3.6. NAT for Cloud Services

   Cloud resources, such as VM instances, are usually assigned with
   private IP addresses. By configuration, some private subnets can
   have the NAT function to reach out to external network and some
   private subnets are internal to Cloud only.

   Different Cloud operators support different levels of NAT functions.
   For example, AWS NAT Gateway does not currently support connections
   towards, or from VPC Endpoints, VPN, AWS Direct Connect, or VPC
   Peering. https://docs.aws.amazon.com/AmazonVPC/latest/UserGuide/vpc-
   nat-gateway.html#nat-gateway-other-services.
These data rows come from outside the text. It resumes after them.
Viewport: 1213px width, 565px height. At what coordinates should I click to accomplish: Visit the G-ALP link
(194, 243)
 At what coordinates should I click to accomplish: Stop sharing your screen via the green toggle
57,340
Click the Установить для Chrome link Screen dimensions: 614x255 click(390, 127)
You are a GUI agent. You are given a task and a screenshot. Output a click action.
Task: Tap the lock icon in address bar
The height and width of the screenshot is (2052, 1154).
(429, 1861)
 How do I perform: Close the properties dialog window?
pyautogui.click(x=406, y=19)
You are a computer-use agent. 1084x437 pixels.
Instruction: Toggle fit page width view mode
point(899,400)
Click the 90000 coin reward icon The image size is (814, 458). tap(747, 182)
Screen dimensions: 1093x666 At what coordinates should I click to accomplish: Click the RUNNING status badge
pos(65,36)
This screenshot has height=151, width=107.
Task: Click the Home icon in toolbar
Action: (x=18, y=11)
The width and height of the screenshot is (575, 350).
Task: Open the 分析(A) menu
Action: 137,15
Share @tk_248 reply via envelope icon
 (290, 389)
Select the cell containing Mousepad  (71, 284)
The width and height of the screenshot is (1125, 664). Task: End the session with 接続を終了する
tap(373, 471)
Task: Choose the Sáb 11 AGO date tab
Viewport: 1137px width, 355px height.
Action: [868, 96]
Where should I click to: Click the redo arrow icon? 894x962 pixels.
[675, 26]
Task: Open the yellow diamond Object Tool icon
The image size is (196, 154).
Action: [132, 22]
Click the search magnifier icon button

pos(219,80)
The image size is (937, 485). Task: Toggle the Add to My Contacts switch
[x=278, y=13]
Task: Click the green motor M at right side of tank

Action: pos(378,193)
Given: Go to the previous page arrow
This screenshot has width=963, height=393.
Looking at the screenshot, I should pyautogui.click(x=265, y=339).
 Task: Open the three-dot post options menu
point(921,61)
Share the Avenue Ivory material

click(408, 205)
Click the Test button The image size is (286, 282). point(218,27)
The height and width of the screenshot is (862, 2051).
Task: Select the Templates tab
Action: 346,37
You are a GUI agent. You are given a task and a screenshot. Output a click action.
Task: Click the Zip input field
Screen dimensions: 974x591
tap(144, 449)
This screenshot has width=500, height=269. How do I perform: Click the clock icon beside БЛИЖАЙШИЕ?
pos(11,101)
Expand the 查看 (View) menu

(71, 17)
AWS Direct
   Connect/VPN/VPC Peering does not currently support any NAT
   functionality.

   Google's Cloud NAT allows Google Cloud virtual machine (VM)
   instances without external IP addresses and private Google
   Kubernetes Engine (GKE) clusters to connect to the Internet. Cloud
   NAT implements outbound NAT in conjunction with a default route to
   allow instances to reach the Internet. It does not implement inbound
   NAT. Hosts outside of VPC network can only respond to established
   connections initiated by instances inside the Google Cloud; they
   cannot initiate their own, new connections to Cloud instances via
   NAT.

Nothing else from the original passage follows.